## TASK OBJECTIVE:
Only an exact copy of the lines from the one containing "You are a GUI" through the last line of the material below belongs in the answer, with no pictures.

-.-.-

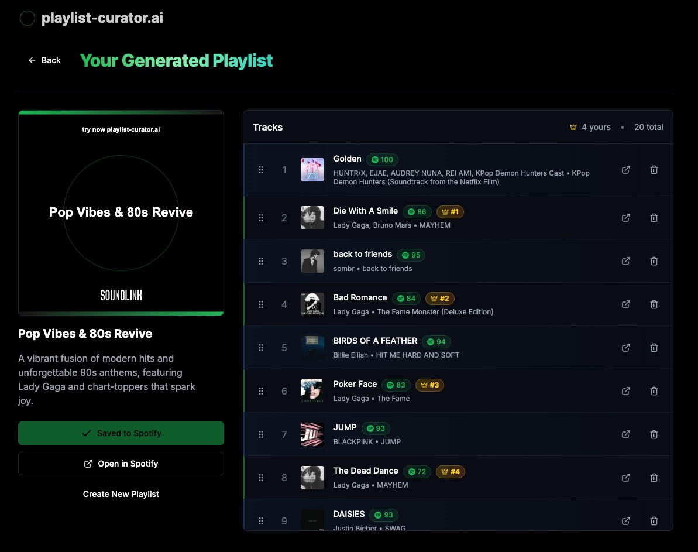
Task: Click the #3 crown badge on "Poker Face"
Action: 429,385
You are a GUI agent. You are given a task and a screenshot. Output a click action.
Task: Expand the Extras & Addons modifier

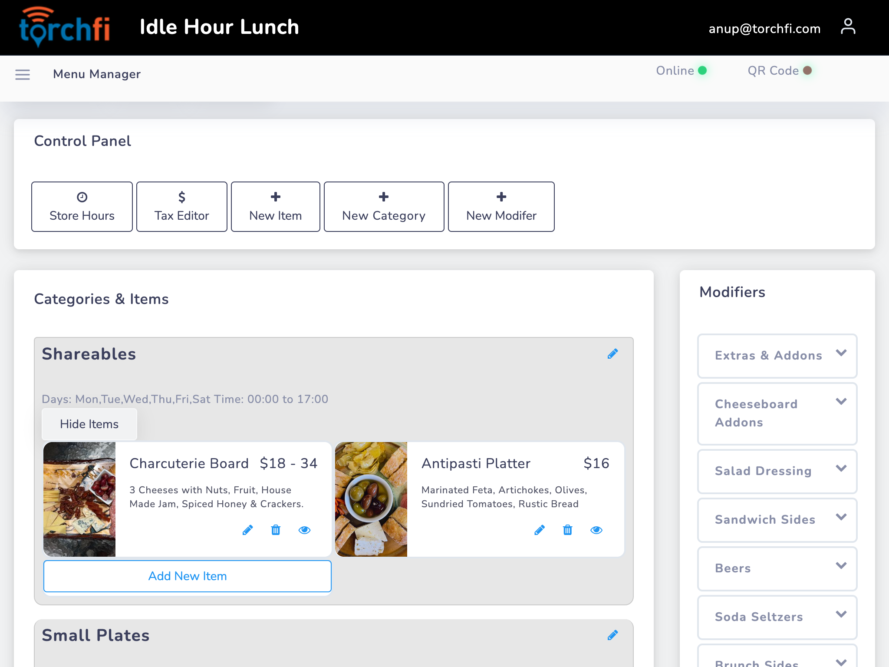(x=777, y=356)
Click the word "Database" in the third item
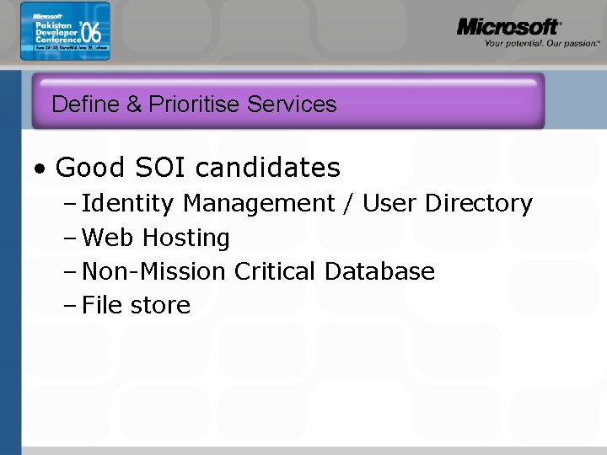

-.-.-

## RESULT:
You are a GUI agent. You are given a task and a screenshot. Output a click action.
Task: Expand the Extras & Addons modifier

(x=777, y=356)
Click the word "Database" in the third item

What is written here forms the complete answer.